“Bad Apples are Spoiling the Bunch”
We are all familiar with this metaphor. It can be traced all the way back to 1340 English as “A rotten apple quickly infects its neighbor” meaning a rotten person corrupts others. Thanks to some bad apples in the industry who are committing wage theft, the Carpenters union has introduced legislation in the MN House and Senate. The Wage Theft bills were heard in the labor committee two weeks ago and passed moving the bills to the judiciary committees. This legislation, House and Senate, directly affects our industry and your construction businesses.
The legislation is being moved to deter contractors from purporting wage theft. I spoke to a representative of the carpenters yesterday. The contention is that contractors are knowingly using well known abusers of wage theft on projects and turning a blind eye to the actions of these subcontractors in order to save money on their projects. This practice is most egregious in multifamily housing projects in large private developments. Wage theft occurs in a variety of ways. These can be misclassification of employees as independent contractors, cash payments, paying with gift cards, using undocumented workers, not paying overtime, and misrepresenting the wage documentation.
These practices bring project costs down significantly. In turn contractors that operate their businesses legitimately and care about their employees are suffering from this practice of others (bad apples spoiling the bunch). The legitimate subcontractors lose projects to these low bid culprits. This is a huge disadvantage for small businesses and according to supporters of the legislation the only way to hold the industry accountable is to hold the General Contractor (GC) accountable, so they no longer accept this behavior from subcontractors to save money.
The legislation will hold the GC liable for actions of downstream subs that commit wage theft. That liability will be in place for three years after the project. Liability could include not only repaying wages where subcontractors committed theft, but also civil liability to pay the employee for differences in what was not paid to them, legal fees, as well as liquidated damages be paid. Any agreement between an employee and their employer is not a defense. Currently the legislation is not clear on how many levels of subcontractors will be held liable for the actions of the theft committing subcontractor.

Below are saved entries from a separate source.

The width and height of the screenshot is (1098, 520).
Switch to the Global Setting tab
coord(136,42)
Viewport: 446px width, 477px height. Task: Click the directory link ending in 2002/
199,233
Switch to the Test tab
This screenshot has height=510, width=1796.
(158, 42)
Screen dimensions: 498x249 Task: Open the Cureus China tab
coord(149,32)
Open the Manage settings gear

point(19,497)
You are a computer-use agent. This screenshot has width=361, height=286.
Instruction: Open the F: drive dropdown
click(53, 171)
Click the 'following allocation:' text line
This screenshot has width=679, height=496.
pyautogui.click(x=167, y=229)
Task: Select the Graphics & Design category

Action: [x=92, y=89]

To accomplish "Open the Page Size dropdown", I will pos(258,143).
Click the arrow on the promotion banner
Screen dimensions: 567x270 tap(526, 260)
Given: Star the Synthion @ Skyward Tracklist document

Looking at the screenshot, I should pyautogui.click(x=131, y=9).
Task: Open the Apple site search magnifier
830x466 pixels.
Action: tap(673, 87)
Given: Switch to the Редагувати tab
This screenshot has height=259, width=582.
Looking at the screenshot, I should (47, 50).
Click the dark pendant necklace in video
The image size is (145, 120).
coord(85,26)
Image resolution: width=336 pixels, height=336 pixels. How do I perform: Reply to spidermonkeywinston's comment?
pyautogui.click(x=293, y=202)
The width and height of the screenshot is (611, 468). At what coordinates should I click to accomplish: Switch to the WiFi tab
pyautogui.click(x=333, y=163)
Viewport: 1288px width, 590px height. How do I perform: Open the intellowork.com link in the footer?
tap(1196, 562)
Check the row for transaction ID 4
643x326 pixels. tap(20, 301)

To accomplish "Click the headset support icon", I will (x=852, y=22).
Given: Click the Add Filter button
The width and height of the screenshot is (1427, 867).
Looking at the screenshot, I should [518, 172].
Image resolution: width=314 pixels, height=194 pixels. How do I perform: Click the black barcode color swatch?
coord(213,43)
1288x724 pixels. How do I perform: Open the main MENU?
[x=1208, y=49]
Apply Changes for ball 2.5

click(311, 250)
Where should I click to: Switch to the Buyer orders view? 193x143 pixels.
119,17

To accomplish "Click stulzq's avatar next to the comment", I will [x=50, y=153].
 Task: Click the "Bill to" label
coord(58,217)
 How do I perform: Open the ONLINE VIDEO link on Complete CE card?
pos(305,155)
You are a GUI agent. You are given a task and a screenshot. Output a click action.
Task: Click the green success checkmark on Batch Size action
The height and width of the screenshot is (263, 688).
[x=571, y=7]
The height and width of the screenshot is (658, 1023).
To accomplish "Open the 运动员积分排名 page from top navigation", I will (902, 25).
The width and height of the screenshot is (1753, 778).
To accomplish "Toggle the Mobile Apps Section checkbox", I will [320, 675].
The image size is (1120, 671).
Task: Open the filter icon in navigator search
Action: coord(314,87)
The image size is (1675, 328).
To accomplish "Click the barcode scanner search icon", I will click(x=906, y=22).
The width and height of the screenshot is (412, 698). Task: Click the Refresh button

As a small business there are some unintended consequences if this legislation passes as written. The legitimate GCs will have no choice but to protect themselves from the risk of liability for the actions of downstream contractors. That protection will most likely be requiring payment bonds on all projects from all subcontractors. For a small business that would cripple them because of a few things. Some would not qualify for payment bonds. Those that do may not have a large enough bond capacity to hold that bond for 3 years after a project and still be able to bond additional projects. Another reality I have been told in conversations with GCs is that they will be hesitant to take on more unknown risk with subcontractors that are new to the industry. Even with goals on a project the risk for them is too great and they won’t take it on. This will add to the many barriers women and minority subcontractors face.
As you can imagine, the bill’s support is divided. The intention of the bill is fully supported – eliminate wage theft by going after the bad apples that turn that blind eye to be profitable on the backs of workers. Employees should be fully compensated for their work in any scenario. That said, small women and minority owned businesses should not be penalized in this industry where the barriers are already hard to break through. Some that are finally gaining traction after years may be pushed out again.
AWC will not be taking a public position on this bill. We continue to have discussions about ways to eliminate the unintended consequences. We want you to be informed to make your own decisions to support or oppose this bill. The labor committee hearings can be viewed here – Senate and House. The bill is moved to the Judiciary Committees in both bodies this week. You can reach out directly to your legislators in support or opposition.